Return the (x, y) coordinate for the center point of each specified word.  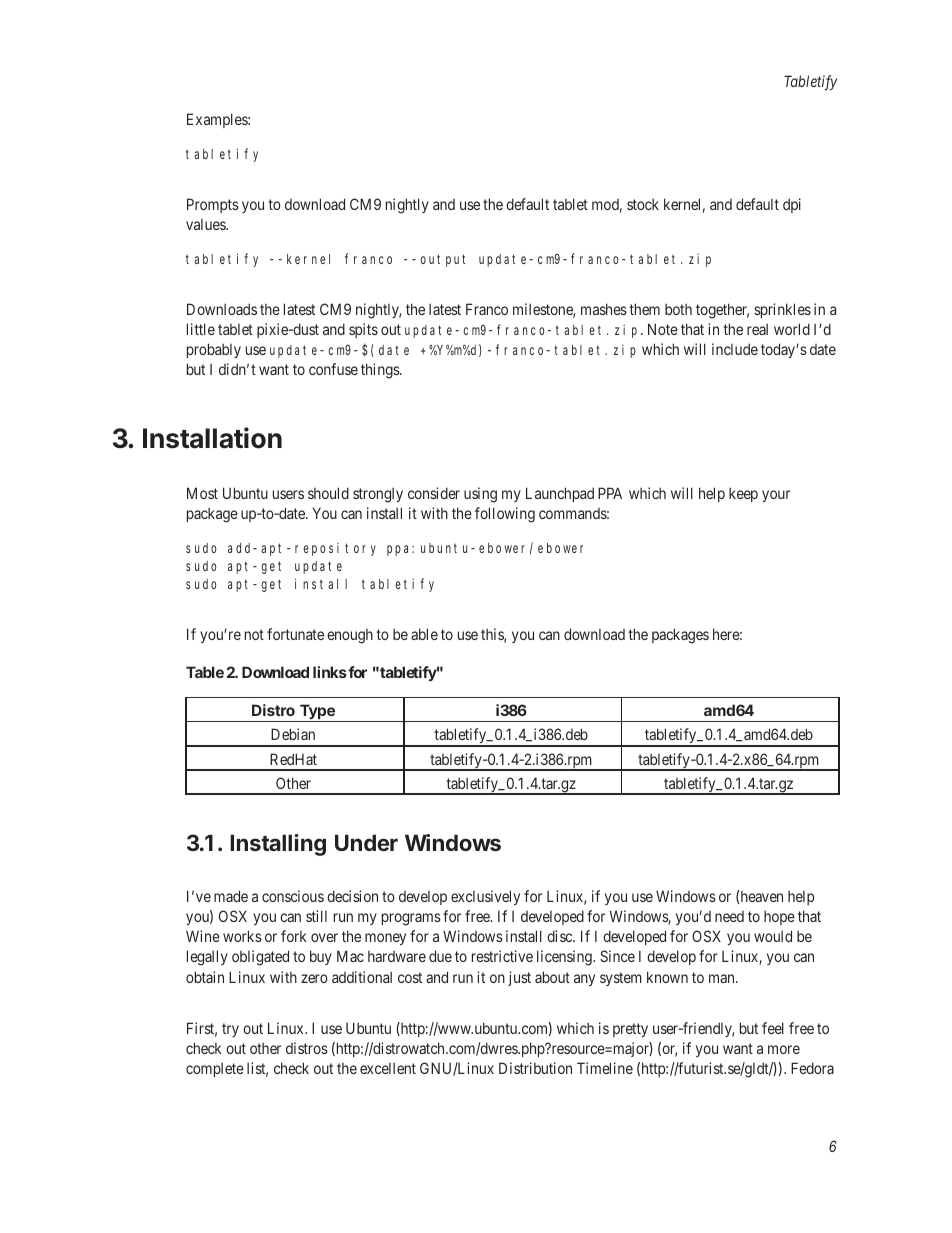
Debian (293, 734)
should (328, 493)
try (230, 1030)
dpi (792, 205)
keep (743, 495)
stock (643, 204)
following (505, 515)
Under (366, 842)
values (206, 224)
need (729, 916)
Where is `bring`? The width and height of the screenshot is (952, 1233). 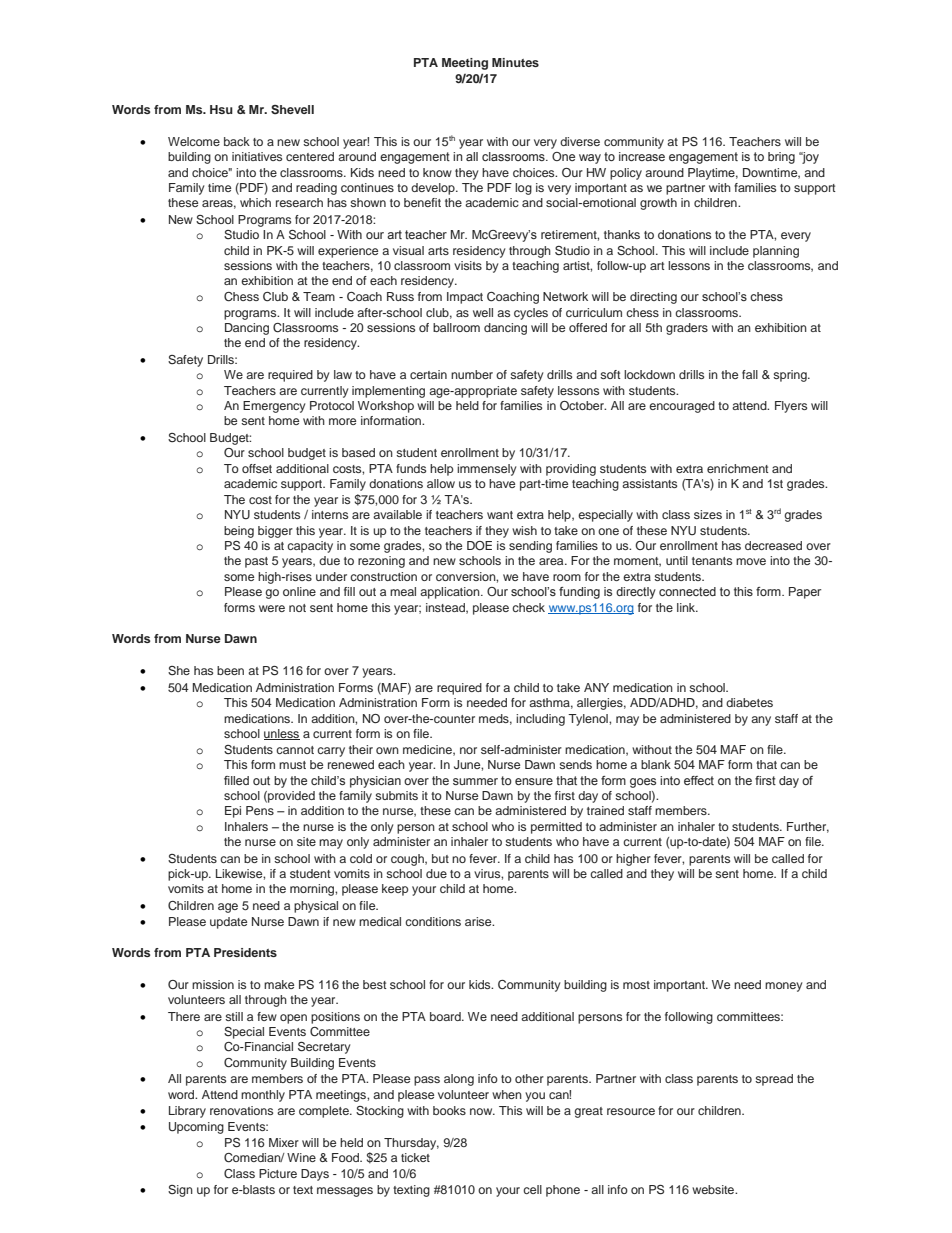
bring is located at coordinates (781, 158).
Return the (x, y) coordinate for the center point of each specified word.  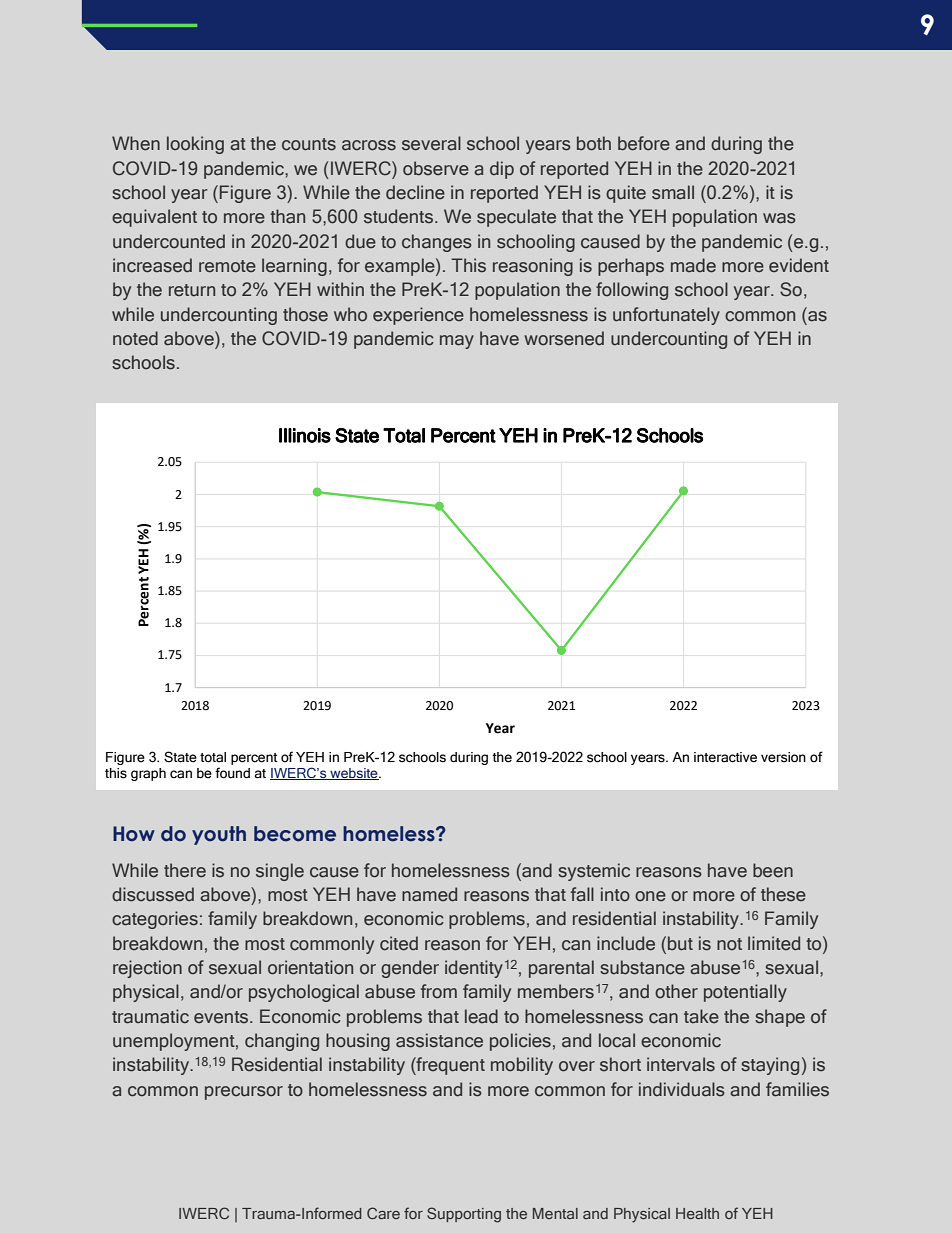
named (429, 894)
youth (219, 835)
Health (697, 1213)
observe (436, 168)
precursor (244, 1093)
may (457, 342)
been (773, 870)
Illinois (305, 435)
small (673, 192)
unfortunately (666, 316)
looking (195, 145)
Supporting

──────

Revise all the records above, replacing every "center point" with "midpoint" and changing nothing else. Leave the pictures out.

Return the (x, y) coordinate for the midpoint of each specified word.  
Debian (293, 734)
should (328, 493)
try (230, 1030)
dpi (792, 205)
keep (743, 495)
stock (643, 204)
following (505, 515)
Under (366, 842)
values (206, 224)
need (729, 916)
Where is `bring`? The width and height of the screenshot is (952, 1233). 
bring is located at coordinates (781, 158).
Return the (x, y) coordinate for the midpoint of each specified word.  
named (429, 894)
youth (219, 835)
Health (697, 1213)
observe (436, 168)
precursor (244, 1093)
may (457, 342)
been (773, 870)
Illinois (305, 435)
small (673, 192)
unfortunately (666, 316)
looking (195, 145)
Supporting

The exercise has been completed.